Starting at the first line of the data below, repeat each line word for word up to and including the line with "Task: Export the subscription messages".
╔══
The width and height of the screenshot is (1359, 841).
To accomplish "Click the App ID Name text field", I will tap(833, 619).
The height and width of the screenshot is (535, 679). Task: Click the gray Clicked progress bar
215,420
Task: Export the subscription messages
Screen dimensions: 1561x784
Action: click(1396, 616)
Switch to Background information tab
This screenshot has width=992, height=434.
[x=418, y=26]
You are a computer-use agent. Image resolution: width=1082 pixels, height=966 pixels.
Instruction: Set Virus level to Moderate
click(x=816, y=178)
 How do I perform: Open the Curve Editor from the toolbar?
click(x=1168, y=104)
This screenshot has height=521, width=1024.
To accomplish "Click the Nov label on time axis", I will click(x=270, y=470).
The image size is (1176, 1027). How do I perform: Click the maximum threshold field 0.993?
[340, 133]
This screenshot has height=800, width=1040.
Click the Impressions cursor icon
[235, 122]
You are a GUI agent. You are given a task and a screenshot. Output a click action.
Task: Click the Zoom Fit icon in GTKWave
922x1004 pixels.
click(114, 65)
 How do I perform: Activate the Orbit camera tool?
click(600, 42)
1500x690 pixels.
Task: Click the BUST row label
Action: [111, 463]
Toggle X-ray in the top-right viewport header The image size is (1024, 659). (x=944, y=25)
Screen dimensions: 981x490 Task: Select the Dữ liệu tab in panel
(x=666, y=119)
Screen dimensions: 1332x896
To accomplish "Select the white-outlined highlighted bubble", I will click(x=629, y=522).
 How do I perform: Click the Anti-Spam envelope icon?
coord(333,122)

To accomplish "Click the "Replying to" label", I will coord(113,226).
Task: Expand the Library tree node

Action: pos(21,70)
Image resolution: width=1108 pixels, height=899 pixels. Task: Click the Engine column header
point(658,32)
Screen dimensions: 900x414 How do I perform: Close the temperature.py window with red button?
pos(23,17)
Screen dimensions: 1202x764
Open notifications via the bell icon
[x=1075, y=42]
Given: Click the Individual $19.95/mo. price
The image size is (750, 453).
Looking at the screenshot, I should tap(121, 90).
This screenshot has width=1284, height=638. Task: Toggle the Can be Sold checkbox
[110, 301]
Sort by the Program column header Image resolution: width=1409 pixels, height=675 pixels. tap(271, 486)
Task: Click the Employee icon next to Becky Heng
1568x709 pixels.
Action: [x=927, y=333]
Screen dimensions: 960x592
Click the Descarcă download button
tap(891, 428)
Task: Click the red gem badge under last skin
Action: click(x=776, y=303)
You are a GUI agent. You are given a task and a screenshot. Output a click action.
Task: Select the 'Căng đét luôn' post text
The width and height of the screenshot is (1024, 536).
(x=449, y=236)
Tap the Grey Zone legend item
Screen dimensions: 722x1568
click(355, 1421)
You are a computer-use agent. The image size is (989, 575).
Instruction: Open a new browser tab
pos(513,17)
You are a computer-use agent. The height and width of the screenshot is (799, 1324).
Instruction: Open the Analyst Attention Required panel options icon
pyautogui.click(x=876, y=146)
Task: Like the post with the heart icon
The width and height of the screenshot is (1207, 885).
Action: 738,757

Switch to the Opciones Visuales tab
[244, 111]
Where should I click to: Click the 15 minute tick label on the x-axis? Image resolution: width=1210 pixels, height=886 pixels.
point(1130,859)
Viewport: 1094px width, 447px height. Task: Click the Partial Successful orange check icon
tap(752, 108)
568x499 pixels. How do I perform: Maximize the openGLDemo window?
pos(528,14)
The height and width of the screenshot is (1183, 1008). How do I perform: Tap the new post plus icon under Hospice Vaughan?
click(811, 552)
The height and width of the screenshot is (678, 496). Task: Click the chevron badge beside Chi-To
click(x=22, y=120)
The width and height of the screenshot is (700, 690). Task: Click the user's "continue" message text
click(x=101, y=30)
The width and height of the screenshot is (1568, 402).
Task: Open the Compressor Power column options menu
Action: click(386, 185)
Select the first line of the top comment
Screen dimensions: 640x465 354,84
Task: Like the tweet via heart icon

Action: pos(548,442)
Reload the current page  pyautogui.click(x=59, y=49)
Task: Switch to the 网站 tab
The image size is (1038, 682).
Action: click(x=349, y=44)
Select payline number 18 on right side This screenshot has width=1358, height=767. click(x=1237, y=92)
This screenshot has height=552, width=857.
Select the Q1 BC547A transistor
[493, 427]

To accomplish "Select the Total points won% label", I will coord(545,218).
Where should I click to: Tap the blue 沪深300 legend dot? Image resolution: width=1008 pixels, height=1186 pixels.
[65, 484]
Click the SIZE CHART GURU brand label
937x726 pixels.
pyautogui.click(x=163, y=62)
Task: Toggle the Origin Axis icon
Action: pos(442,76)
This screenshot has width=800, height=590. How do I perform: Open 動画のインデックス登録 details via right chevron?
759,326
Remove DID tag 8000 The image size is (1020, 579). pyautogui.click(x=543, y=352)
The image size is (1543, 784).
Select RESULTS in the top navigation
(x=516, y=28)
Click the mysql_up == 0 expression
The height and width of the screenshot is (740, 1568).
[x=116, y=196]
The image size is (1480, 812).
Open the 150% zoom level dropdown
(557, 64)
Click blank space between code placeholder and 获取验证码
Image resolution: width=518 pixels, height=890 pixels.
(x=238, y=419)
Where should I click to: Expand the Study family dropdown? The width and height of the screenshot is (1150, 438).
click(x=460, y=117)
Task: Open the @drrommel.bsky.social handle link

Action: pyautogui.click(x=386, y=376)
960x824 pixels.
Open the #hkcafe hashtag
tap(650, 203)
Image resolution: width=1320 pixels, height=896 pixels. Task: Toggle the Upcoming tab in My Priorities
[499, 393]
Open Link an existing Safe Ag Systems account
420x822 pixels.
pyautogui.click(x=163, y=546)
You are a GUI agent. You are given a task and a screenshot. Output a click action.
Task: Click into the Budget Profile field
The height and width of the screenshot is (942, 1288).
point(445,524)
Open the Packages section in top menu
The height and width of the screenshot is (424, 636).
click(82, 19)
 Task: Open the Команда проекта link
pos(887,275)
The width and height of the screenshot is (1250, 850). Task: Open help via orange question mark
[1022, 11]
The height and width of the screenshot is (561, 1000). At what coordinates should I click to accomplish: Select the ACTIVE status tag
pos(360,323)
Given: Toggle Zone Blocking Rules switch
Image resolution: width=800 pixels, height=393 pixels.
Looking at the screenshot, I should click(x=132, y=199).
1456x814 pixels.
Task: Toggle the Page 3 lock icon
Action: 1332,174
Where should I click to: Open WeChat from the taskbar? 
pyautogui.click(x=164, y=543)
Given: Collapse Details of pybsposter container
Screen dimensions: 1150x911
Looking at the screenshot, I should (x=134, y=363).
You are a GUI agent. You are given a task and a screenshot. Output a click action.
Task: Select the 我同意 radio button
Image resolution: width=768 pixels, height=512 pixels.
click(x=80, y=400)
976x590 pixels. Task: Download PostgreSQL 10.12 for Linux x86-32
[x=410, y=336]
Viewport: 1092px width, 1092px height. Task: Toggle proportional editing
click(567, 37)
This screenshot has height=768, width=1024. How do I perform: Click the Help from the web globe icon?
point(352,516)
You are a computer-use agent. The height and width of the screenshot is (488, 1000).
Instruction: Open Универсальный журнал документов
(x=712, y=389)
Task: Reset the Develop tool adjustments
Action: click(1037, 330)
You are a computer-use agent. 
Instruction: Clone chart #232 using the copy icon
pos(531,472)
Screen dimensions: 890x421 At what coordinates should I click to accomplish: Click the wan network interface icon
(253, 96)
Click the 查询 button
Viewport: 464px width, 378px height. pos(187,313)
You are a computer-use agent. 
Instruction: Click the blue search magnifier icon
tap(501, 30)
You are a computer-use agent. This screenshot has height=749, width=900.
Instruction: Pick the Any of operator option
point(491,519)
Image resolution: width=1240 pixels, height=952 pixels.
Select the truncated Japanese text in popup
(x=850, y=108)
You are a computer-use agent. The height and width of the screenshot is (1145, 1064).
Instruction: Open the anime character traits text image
╚══
**Solution below:**
The width and height of the screenshot is (1359, 841).
To accomplish "Click the App ID Name text field", I will tap(833, 619).
The height and width of the screenshot is (535, 679). Task: Click the gray Clicked progress bar
215,420
Task: Export the subscription messages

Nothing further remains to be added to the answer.